A memorial service for the victims was held in the city centre on Tuesday night, Xinhua said.
The EU presidency, held by Greece, on Tuesday condemned the stabbing spree as "terrorism".
"We express our deep sorrow for the dead and injured," Greek Foreign Minister Evangelos Venizelos told reporters.
- 'Not state enemies' -
Separately, the Munich-based World Uyghur Congress (WUC) strongly condemned the violence and its exiled president, Rebiya Kadeer, appealed to Beijing not to crack down on Uighurs.
"At this time of heightened tensions, it is important the Chinese government deal with the incident rationally and not set about demonising the Uighur people as state enemies," Kadeer said in a statement.
The vast and resource-rich region of Xinjiang has for years been hit by occasional unrest that authorities blame on the Uighurs, saying China faces a violent separatist movement in the area motivated by religious extremism and linked to foreign terrorist groups.
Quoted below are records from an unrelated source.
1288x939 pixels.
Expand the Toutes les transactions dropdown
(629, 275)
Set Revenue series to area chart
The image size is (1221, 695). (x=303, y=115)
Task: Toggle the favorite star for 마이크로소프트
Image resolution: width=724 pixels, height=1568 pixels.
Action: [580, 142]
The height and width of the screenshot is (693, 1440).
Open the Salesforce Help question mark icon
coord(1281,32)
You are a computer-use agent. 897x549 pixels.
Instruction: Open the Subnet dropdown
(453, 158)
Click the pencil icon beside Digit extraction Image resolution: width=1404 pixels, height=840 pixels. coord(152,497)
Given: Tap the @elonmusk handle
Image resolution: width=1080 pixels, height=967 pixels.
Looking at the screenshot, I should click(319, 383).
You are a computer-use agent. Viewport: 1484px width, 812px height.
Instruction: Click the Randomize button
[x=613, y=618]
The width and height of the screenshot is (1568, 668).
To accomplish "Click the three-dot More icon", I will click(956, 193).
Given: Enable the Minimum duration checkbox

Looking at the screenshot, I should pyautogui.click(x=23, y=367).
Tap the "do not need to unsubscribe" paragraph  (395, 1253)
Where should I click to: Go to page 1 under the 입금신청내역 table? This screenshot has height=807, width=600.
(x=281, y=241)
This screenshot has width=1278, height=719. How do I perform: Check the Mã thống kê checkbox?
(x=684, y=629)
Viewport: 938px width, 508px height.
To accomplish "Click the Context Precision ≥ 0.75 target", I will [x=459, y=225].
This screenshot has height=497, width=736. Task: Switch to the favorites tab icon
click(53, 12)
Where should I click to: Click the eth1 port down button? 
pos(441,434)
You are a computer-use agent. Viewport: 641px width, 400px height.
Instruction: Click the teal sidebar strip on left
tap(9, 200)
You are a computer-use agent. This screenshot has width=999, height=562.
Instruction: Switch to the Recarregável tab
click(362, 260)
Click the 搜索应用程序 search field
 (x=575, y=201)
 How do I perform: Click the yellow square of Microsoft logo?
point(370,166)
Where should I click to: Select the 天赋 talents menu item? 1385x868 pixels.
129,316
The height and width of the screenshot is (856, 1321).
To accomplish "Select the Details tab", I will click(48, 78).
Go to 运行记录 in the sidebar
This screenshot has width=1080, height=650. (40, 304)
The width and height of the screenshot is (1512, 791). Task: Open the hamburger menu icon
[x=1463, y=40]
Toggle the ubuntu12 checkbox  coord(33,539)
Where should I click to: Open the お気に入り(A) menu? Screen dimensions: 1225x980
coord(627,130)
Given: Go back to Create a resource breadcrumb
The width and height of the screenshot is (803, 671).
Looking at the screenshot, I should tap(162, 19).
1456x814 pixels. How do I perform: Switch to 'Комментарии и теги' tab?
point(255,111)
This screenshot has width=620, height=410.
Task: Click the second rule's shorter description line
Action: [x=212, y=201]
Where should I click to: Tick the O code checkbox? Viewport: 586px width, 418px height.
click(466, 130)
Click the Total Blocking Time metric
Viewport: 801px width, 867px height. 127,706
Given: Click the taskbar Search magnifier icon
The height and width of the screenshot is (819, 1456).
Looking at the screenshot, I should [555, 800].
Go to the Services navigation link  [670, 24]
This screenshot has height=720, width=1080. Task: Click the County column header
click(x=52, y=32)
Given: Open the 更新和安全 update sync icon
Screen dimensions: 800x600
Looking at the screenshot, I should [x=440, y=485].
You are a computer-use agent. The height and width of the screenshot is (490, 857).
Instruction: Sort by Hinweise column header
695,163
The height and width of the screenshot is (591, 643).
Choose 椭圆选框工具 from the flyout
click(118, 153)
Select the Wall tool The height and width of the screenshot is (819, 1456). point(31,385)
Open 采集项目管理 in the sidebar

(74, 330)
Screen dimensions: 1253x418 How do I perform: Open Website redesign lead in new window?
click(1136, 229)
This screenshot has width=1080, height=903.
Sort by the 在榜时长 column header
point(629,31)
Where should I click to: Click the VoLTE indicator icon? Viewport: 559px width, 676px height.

Rights groups say the tensions are driven by cultural oppression, intrusive security measures and an influx of majority Han Chinese, resulting in decades of discrimination and economic inequality. Beijing insists that its policies in the region have brought prosperity and higher living standards.
The WUC said in its statement that it "unequivocally condemns the violence" and also expressed condolences to the victims and their families.
Once a wealthy businesswoman, Kadeer fell out with the Chinese government and was jailed before being released in 2005 and moving to the United States, where she is based.
Foreign ministry spokesman Qin Gang dismissed the WUC as "an anti-China separatist organisation" that was "not qualified to represent Uighurs in China".